Florida is now the second most-populous state in the U.S. More people moving there naturally threatens the state's rich native habitas, but here's how one architecture firm ensures that people and nature – salamanders in particular – can peacefully co-exist.

 

Bullock Tice Associates of Pensacola was tasked with respecting the complex ecosystem of a bog while designing a new campus for Pensacola State College that serves the important education and economic needs of this growing region. The firm also tackled the perpetual challenge of energy use in the Sunshine State, which it did with a tight building envelope and solar shading systems developed through the use of building information modeling (BIM) and solar tracking software.
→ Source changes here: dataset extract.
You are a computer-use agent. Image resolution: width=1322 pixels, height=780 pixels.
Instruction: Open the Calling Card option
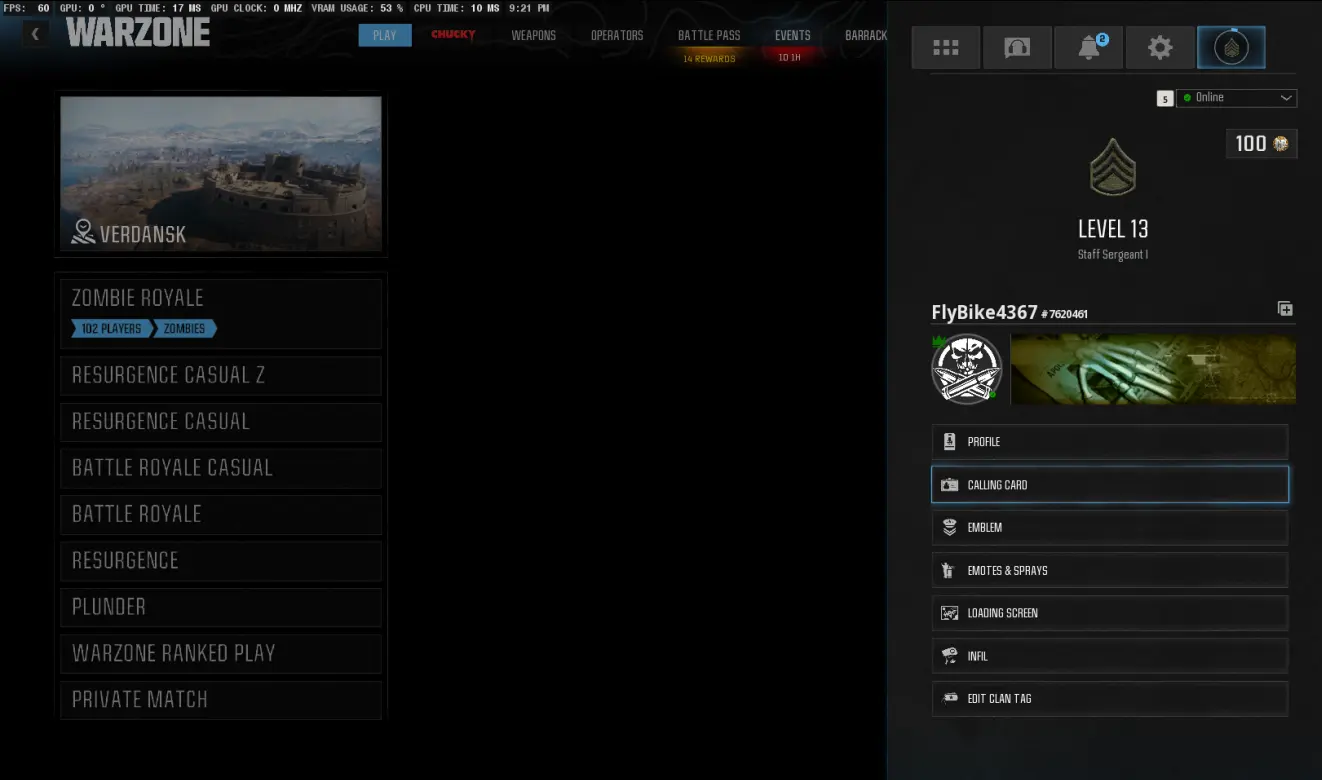point(1109,485)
Beneficial interior daylighting was preserved – as was the home of those salamanders and their ecosystem.

 

 

Photo: The South Santa Rosa campus of Pensacola State College is built on property donated by an estate. The land was typical of Florida, with much of it underwater in a bog (clay-bottomed wetland with no natural outflows) that supports stub-kneed cypress trees and micro-climate amphibious species. Now the second most-populous state in the country, Florida has 11.4 million acres of environmentally-sensitive wetlands.

 

 

Russ Klettke is a business writer with accumulated experience in sustainable design, manufacturing, law, finance, real estate, nutrition, fitness and general wellbeing. Contact him to discuss your organization's communications needs.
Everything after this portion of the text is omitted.